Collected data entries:
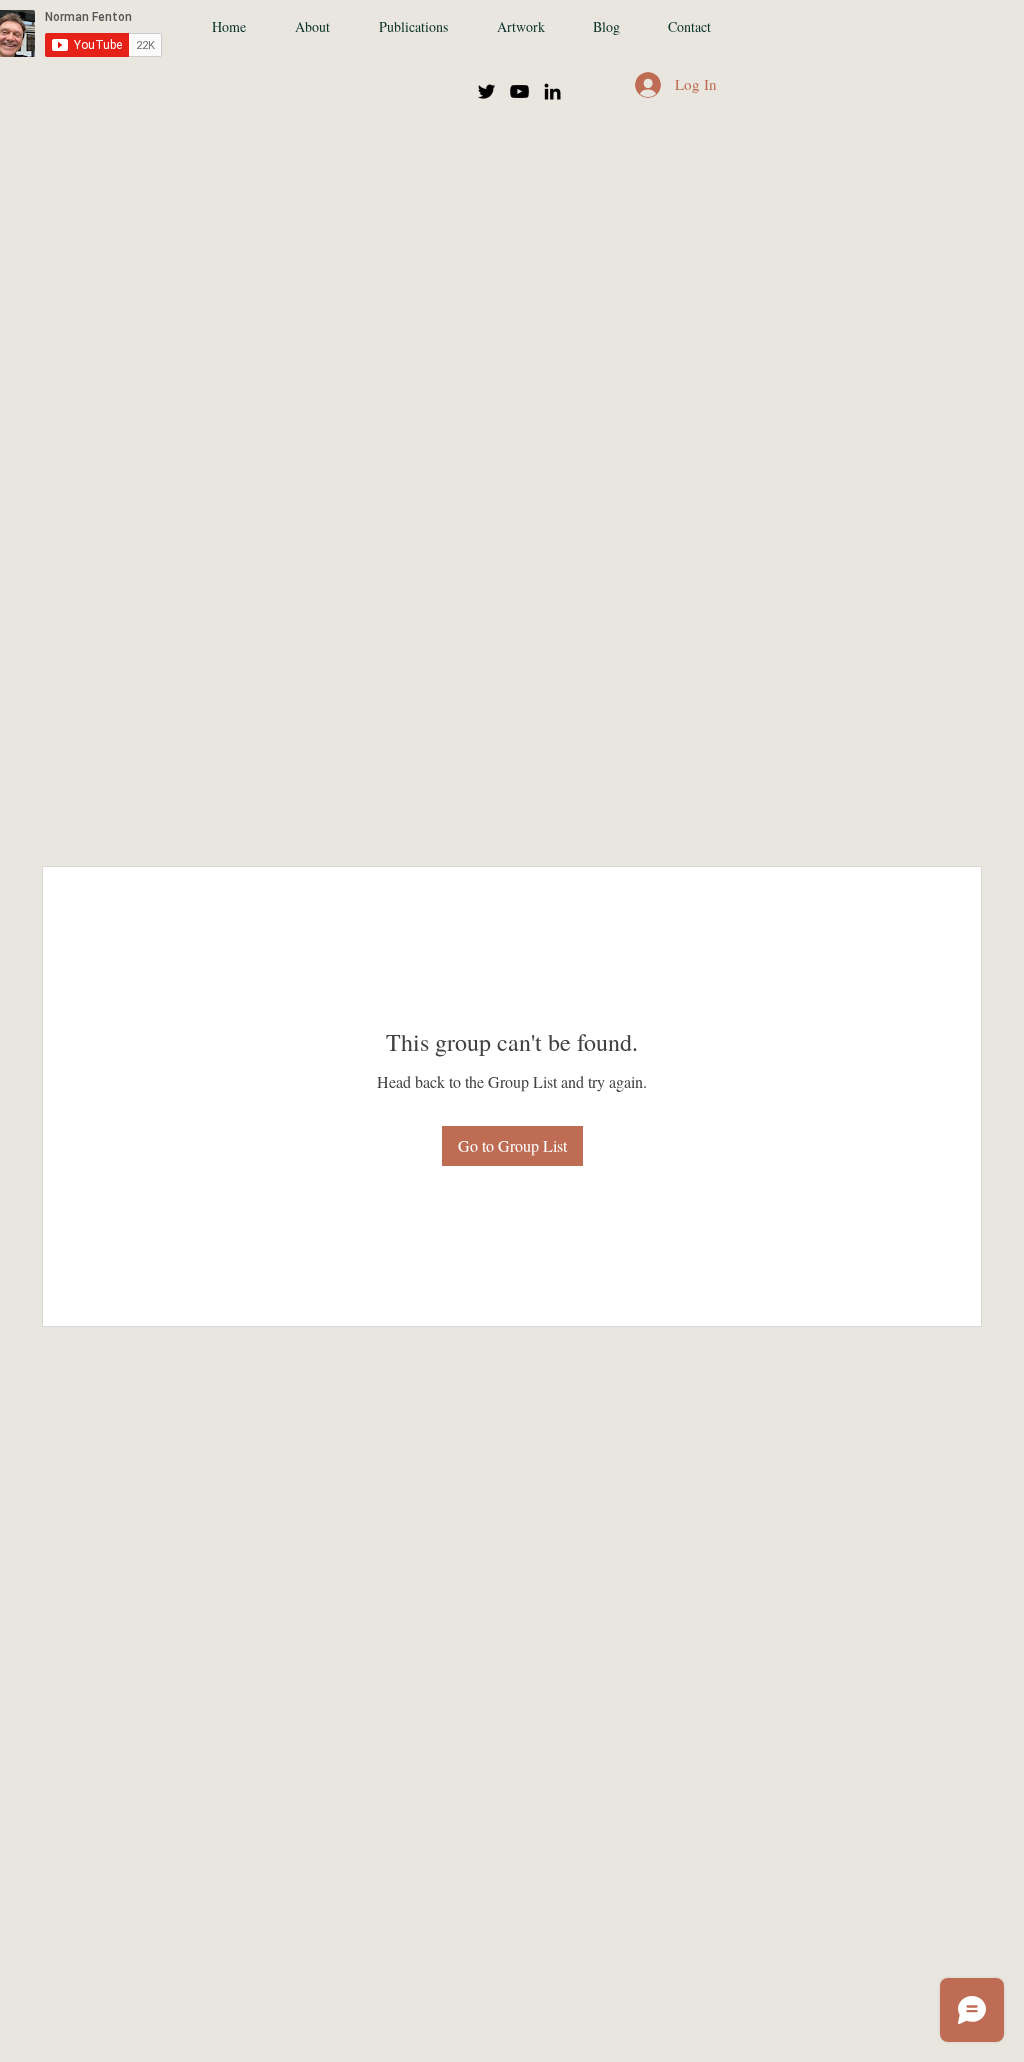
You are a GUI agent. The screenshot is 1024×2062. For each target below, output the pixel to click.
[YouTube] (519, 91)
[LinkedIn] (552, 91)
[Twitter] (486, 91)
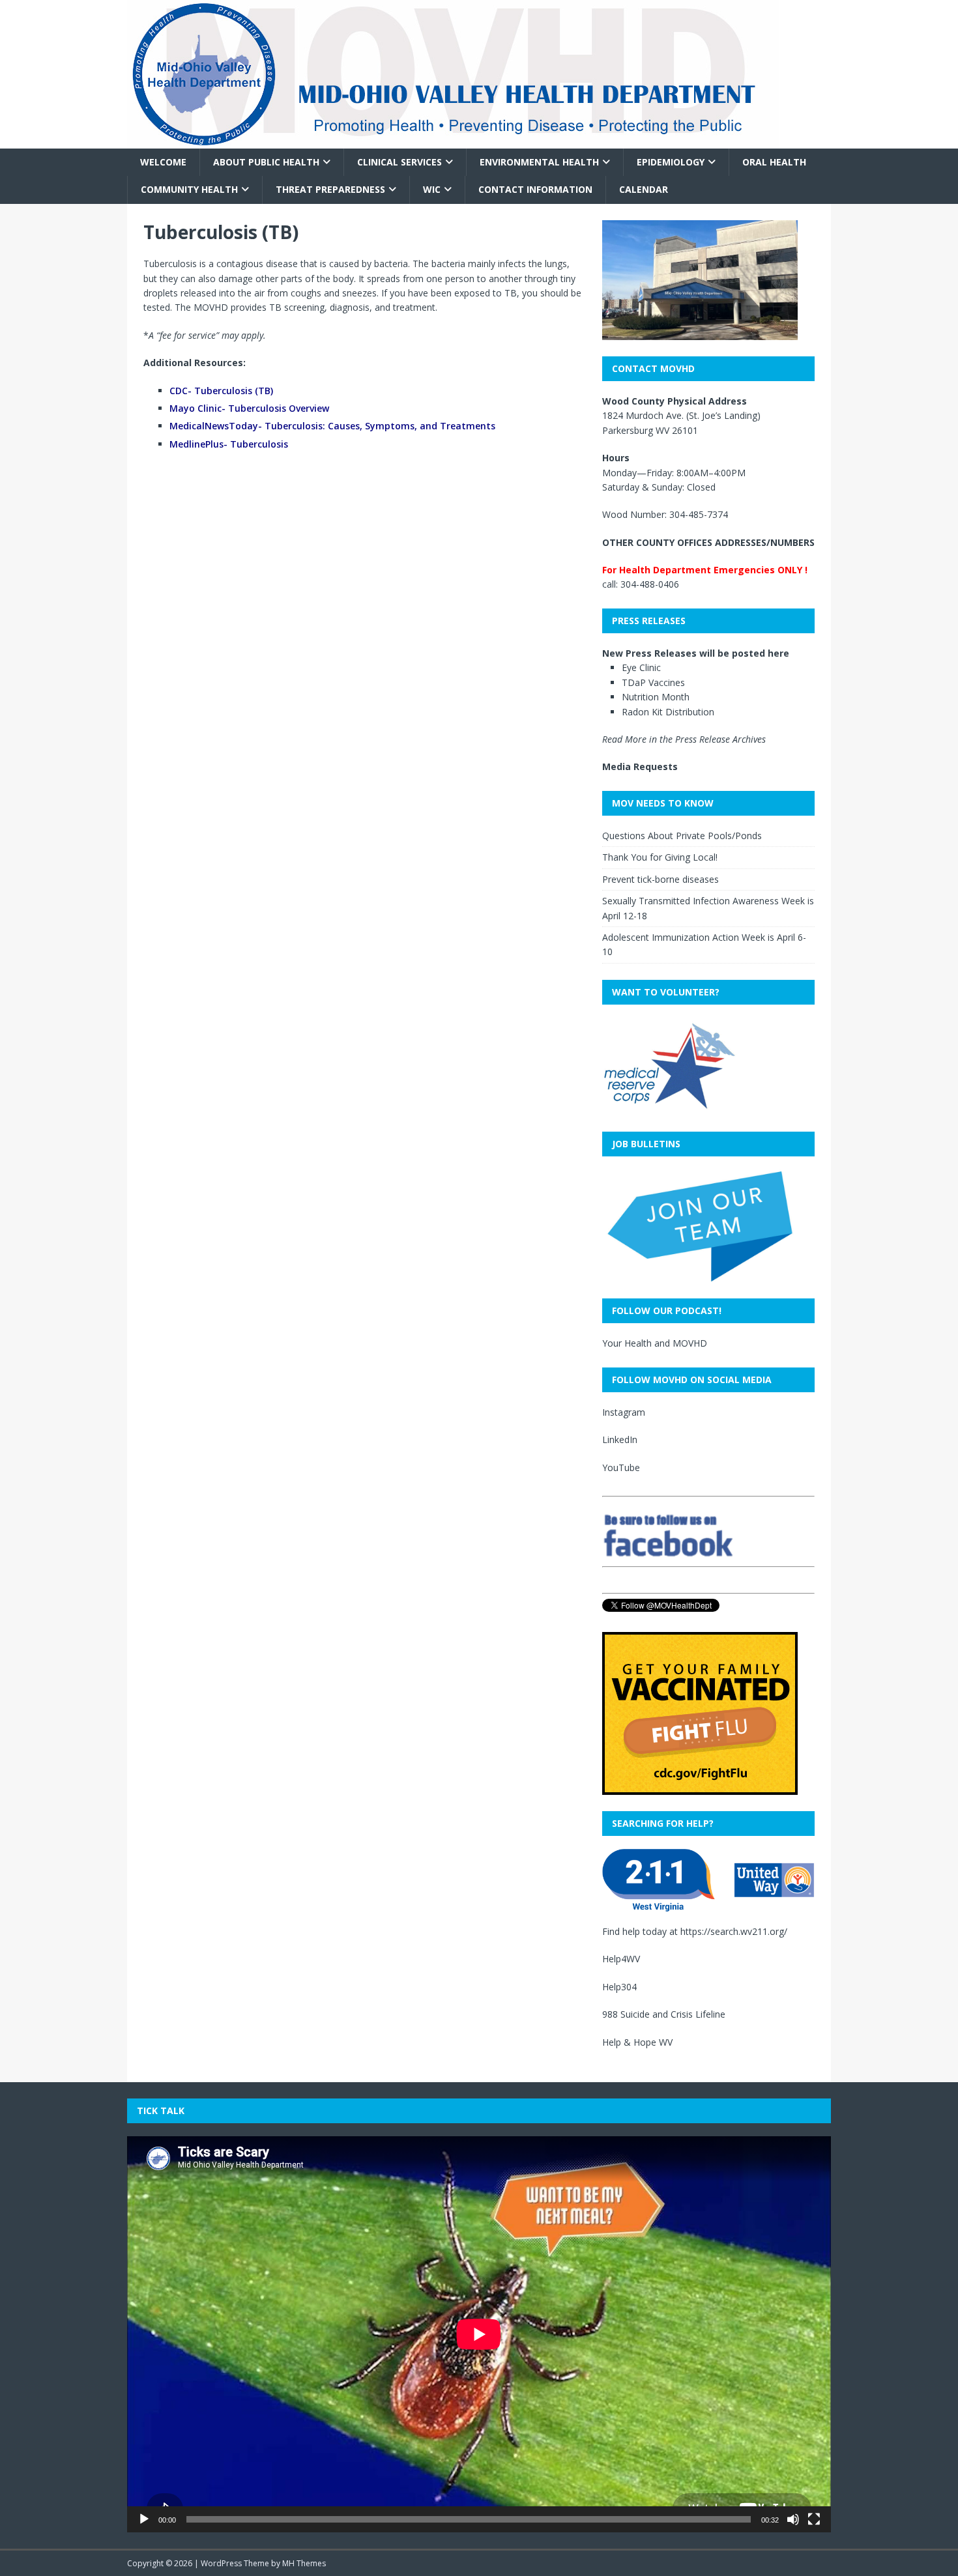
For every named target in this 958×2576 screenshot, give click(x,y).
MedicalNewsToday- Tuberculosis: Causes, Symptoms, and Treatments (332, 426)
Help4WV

PROBLEM DESCRIPTION: Copy exactly, and only, the lines from the line that contains "For every named" through the end of the data above.

TASK OUTPUT:
For every named target in this 958×2576 screenshot, give click(x,y).
MedicalNewsToday- Tuberculosis: Causes, Symptoms, and Treatments (332, 426)
Help4WV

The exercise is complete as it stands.